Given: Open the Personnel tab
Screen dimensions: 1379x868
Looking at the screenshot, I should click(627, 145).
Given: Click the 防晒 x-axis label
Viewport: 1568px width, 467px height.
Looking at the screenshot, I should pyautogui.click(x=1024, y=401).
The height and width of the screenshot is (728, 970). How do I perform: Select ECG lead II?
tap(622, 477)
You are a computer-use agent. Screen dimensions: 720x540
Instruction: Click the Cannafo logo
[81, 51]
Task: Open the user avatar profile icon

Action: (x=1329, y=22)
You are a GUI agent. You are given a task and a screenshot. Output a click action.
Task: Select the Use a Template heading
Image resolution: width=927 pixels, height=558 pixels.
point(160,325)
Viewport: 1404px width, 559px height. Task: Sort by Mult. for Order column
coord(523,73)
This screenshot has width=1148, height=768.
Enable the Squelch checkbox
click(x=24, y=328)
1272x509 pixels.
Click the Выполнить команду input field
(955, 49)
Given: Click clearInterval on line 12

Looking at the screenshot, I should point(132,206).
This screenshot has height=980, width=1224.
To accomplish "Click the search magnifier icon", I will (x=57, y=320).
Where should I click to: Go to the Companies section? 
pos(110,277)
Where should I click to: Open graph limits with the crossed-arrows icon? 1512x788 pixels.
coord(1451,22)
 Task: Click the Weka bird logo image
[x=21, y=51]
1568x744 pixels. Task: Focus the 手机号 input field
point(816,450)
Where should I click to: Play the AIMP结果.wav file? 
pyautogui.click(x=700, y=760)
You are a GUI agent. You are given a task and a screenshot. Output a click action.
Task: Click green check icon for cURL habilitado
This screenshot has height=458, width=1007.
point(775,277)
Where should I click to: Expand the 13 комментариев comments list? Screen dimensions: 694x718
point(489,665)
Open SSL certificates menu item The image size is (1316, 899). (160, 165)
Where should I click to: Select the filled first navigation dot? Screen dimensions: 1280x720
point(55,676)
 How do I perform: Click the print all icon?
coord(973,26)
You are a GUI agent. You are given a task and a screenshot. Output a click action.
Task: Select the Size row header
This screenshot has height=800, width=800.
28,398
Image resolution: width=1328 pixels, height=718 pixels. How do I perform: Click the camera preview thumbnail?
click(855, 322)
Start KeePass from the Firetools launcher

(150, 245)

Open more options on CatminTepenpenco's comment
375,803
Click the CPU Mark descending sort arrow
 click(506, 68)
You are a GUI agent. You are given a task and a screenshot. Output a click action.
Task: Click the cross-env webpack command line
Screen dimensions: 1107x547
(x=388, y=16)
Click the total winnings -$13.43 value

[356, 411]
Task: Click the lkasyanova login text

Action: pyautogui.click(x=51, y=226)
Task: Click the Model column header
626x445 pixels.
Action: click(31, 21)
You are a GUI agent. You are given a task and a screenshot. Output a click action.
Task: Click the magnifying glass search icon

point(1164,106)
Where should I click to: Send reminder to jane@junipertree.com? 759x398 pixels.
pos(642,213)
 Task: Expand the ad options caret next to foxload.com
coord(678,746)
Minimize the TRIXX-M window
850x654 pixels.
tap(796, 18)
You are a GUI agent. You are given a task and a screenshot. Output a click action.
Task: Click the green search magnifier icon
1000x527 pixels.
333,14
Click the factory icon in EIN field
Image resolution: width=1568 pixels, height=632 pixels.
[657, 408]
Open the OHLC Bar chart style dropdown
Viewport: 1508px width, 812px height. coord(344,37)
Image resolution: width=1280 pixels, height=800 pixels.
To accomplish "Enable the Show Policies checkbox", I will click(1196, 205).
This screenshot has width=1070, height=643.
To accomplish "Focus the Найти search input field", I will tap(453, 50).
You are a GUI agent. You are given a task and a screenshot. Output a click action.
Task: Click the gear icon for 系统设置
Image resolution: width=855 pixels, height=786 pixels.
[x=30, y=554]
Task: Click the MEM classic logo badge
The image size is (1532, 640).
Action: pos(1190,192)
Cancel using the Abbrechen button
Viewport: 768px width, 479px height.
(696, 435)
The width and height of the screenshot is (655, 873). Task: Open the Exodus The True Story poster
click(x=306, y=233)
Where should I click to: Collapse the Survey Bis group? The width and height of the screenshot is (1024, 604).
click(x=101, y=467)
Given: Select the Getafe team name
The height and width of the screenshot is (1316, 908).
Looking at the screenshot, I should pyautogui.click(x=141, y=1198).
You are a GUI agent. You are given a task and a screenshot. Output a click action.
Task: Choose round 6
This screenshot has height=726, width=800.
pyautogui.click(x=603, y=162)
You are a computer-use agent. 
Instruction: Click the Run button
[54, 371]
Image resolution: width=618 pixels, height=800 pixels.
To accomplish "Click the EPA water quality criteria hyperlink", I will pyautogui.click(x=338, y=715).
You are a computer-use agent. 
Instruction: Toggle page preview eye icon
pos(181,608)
··········
*EXERCISE PROMPT*. Wherever the string "header" turns up in the material, copy the whole line.

*RESULT OF THIS TASK*.
Task: Select the Size row header
Task: Click the Model column header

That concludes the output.